Un tel désaveu public, qui plus est d’un membre du gouvernement en fonction, a fini de convaincre de la détermination des Nordistes à trouver leur propre voie dans la bataille de succession. “Le problème avec tout ceci c’est que Franck Emmanuel Biya ne peut même pas se défendre. Il n’a jamais dit qu’il était candidat à la succession de son père et pourtant il est traité comme tel, mais j’avoue que les gens sont de plus en plus réticents à cette idée. Ils disent que son père n’a rien fait pour le Grand Nord en 40 ans et il et qu’il n’y a plus rien à attendre ni de son père encore moins de lui, qui n’a fait ses preuves nulle part. Sa page se tourne ici devant nous alors même qu’elle n’avait pas été ouverte”, affirme, dépité, Jean-Marc Sousou, qui se revendique pourtant du mouvement des Frankistes.

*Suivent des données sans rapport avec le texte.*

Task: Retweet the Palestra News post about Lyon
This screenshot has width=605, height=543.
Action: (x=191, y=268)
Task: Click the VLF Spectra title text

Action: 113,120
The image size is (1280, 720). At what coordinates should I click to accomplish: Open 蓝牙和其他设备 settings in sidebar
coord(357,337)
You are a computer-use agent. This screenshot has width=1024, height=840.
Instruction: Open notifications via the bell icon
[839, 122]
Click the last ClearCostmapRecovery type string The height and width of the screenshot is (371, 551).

Les chef traditionnels en colère. Même désamour chez les chefs traditionnels qui l’ accusent d’avoir créé une certaine hiérarchie dans leurs rangs en choisissant du haut de son titre de fils de chef d’État, d’élever certains des leurs au détriment de la grande majorité. “C’est plus une question de symbole que de politique. Nous chefs traditionnels, en dehors de la symbolique, n’avons plus la puissance politique d’antan. Le lamido de Rey-Bouba a bien perdu les élections communales à Touboro… Nous sommes un certain nombre à considérer qu’il nous a manqué de respect. Chaque chefferie est autonome, et ce ne sont ni les chefs de Garoua ni ceux de Rey-Bouba qui viendrait nous dire de faire ceci ou cela. Si son père avait traité les chefs comme il semble le faire, il n’aurait pas eu leur appui”, affirme un chef traditionnel de la région du Nord.